Chapter 3. Lazy Learning – Classification Using Nearest Neighbors

An interesting new type of dining experience has been appearing in cities around the world. Patrons are served in a completely darkened restaurant by waiters who move carefully around memorized routes using only their sense of touch and sound. The allure of these establishments is the belief that depriving oneself of visual sensory input will enhance the sense of taste and smell, and foods will be experienced in new ways. Each bite provides a sense of wonder while discovering the flavors the chef has prepared.

Can you imagine how a diner experiences the unseen food? Upon first bite, the senses are overwhelmed. What are the dominant flavors? Does the food taste savory or sweet? Does it taste similar to something eaten previously? Personally, I imagine this process of discovery in terms of a slightly modified adage: if it smells like a duck and tastes like a duck, then you are probably eating duck.
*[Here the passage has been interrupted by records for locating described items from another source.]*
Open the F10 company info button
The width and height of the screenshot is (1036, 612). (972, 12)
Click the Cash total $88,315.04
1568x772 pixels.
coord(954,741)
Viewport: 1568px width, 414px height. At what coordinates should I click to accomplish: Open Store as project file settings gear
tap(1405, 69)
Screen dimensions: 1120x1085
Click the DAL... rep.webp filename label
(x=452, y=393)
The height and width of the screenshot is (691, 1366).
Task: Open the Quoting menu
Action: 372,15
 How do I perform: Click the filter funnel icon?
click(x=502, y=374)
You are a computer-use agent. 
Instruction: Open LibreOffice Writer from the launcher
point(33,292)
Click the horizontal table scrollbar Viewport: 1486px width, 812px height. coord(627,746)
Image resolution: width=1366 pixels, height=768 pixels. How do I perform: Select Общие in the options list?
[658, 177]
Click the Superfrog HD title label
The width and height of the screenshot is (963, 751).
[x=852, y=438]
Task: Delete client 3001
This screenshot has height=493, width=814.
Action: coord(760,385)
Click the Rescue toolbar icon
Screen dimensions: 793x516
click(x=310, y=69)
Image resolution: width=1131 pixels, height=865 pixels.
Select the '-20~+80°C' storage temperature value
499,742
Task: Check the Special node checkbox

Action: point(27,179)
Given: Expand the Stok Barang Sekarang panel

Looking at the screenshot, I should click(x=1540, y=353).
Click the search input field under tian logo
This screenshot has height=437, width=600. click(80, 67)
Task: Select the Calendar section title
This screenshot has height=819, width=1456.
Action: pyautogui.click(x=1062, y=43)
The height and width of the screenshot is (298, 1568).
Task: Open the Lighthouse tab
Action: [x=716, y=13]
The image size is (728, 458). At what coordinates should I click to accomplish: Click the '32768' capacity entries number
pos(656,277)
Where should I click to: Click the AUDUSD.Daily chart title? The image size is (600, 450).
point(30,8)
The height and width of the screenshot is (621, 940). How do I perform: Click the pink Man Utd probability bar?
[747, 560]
This illustrates an idea that can be used for machine learning—as does another maxim involving poultry: "birds of a feather flock together." Stated differently, things that are alike are likely to have properties that are alike. Machine learning uses this principle to classify data by placing it in the same category as similar or "nearest" neighbors. This chapter is devoted to the classifiers that use this approach. You will learn:

  • The key concepts that define nearest neighbor classifiers, and why they are considered "lazy" learners
  • Methods to measure the similarity of two examples using distance
  • To apply a popular nearest neighbor classifier called k-NN

If all these talks about food is making you hungry, feel free to grab a snack. Our first task will be to understand the k-NN approach by putting it to use by settling a long-running culinary debate.

Understanding nearest neighbor classification

In a single sentence, nearest neighbor classifiers are defined by their characteristic of classifying unlabeled examples by assigning them the class of similar labeled examples. Despite the simplicity of this idea, nearest neighbor methods are extremely powerful. They have been used successfully for:

  • Computer vision applications, including optical character recognition and facial recognition in both still images and video
  • Predicting whether a person will enjoy a movie or music recommendation
  • Identifying patterns in genetic data, perhaps to use them in detecting specific proteins or diseases

In general, nearest neighbor classifiers are well-suited for classification tasks, where relationships among the features and the target classes are numerous, complicated, or extremely difficult to understand, yet the items of similar class type tend to be fairly homogeneous. Another way of putting it would be to say that if a concept is difficult to define, but you know it when you see it, then nearest neighbors might be appropriate. On the other hand, if the data is noisy and thus no clear distinction exists among the groups, the nearest neighbor algorithms may struggle to identify the class boundaries.

The k-NN algorithm

The nearest neighbors approach to classification is exemplified by the k-nearest neighbors algorithm (k-NN). Although this is perhaps one of the simplest machine learning algorithms, it is still used widely.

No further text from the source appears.